“身不由己?”
我嗤笑一声。
“是你心甘情愿护着她、处处委屈我,从来都不是什么身不由己。”
我示意丫鬟关门,将他的辩解连同他这个人,一同挡在门外。
这笔账,我跟他们慢慢算。
秋狩前夕,京中举办勋贵宴,宴请的都是善弓马、喜游乐的世家子弟。原迟派人来请我,说我是侯府世子妃,这种场合不能缺席。

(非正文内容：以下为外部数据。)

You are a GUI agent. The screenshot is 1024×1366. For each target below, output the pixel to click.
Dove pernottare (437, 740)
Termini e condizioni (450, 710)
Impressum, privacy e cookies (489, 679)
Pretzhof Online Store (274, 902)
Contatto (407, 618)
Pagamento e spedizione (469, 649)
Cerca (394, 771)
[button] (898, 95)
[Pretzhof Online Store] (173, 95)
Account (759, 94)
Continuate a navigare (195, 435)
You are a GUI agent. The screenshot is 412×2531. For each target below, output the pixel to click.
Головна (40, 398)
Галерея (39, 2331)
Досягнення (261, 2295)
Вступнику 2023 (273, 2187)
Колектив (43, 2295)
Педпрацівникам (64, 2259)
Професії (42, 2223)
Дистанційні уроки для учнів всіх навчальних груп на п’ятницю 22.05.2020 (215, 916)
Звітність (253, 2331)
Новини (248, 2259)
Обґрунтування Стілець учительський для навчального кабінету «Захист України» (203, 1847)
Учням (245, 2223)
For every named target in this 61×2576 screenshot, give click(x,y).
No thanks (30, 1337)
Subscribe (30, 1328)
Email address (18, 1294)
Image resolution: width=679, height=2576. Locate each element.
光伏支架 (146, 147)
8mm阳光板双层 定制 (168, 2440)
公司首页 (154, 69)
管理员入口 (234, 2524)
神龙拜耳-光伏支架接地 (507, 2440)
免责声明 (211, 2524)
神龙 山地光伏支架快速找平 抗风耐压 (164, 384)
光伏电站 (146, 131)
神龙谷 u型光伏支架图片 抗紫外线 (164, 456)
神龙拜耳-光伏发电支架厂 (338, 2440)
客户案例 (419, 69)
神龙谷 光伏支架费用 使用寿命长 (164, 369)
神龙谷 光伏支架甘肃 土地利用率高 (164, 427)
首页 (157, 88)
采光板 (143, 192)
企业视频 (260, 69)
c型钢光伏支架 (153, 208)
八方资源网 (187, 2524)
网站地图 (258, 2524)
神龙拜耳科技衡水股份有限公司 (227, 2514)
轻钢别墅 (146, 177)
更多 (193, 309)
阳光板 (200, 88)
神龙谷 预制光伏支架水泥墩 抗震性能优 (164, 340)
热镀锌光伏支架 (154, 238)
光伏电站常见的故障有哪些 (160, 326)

我知道,他不过是想在众人面前装出敬重我、夫妻和睦的样子。
好堵上旁人的口舌,也让程晚享受众人的艳羡。
我应了。
精心梳妆,身着正妃朝服,挺拔地走进皇家别苑,不卑不亢,没有半分卑微怯懦。
出发时,程晚缠着原迟坐一辆马车,掀开车帘,故作无辜地看我:
“安姐姐,阿迟说想和我闲聊,你不介意吧?”
我摇头,语气平淡:
“没事,你们高兴就好。”
宴会之上,程晚成了众人焦点。
世家子弟纷纷夸赞她英姿飒爽,纵马、冰嬉样样精通。
“晚姑娘厉害,上月纵马摔落,连眉头都没皱一下!”
“前几进山采兰草被抓伤,也依旧谈笑风生,这般胆识难得!”
原迟陪在她身边,一脸骄傲,时不时替她解围。
温柔叮嘱她少喝酒、别再受伤,仿佛被夸赞的是他自己。
我坐在角落,端着酒杯静静看着。
他们越是得意,后的落差就越是惨烈。
程晚接受完恭维,端着热茶走向我,眼底藏着挑衅。
她故意脚下一滑,热茶直直洒在自己手上。
我手上瞬间传来尖锐刺痛,酒杯没拿稳,“哐当”摔在地上。
酒液与瓷片飞溅,惊动了周围的人。
所有人的目光都聚了过来。程晚红着眼眶,拉着原迟的衣袖委屈道:
“阿迟,对不起,我不是故意的,是我手滑了。”
原迟立刻冲过去护着她,转头瞪我,语气满是责备:
“安安,你怎么回事?怎么能冲撞晚晚?”
周围人窃窃私语,看向我的目光满是鄙夷指责,仿佛真的是我撞了她。
程晚靠在原迟怀里,偷偷抬眼瞄我,嘴角勾起一抹得意。
我嗤笑一声,声音不大不小,刚好所有人都能听见:
“我坐在这儿都没起来,怎么撞到她?程小姐手滑得蹊跷,不如调下人对质,看看是谁故意为之。”
窃窃私语瞬间停了。
众人目光迟疑,纷纷看向程晚。
程晚脸色惨白,攥着原迟的衣袖,眼神慌乱:
“我……我真的是手滑了,安姐姐怎么这么说我?”
原迟皱眉,语气不耐:
“安安,别闹了,晚晚不是故意的,你快给她道歉。”
“道歉?”我站起身,直视着他。
“该道歉的从来不是我。原迟,你眼瞎,别当所有人都和你一样傻。”
说完,我转身就走。身后的喧嚣与辩解,都与我无关。
宴会结束已是深夜,原迟没回来——想来是陪着程晚在别苑歇息,只派了个小厮送我回府。
刚进院门,一阵腥甜涌上喉头。我冲进净房,鲜血在水中晕染开,格外刺眼。
镜子里的我,面如金纸,唯有双眼,亮得盛满恨意。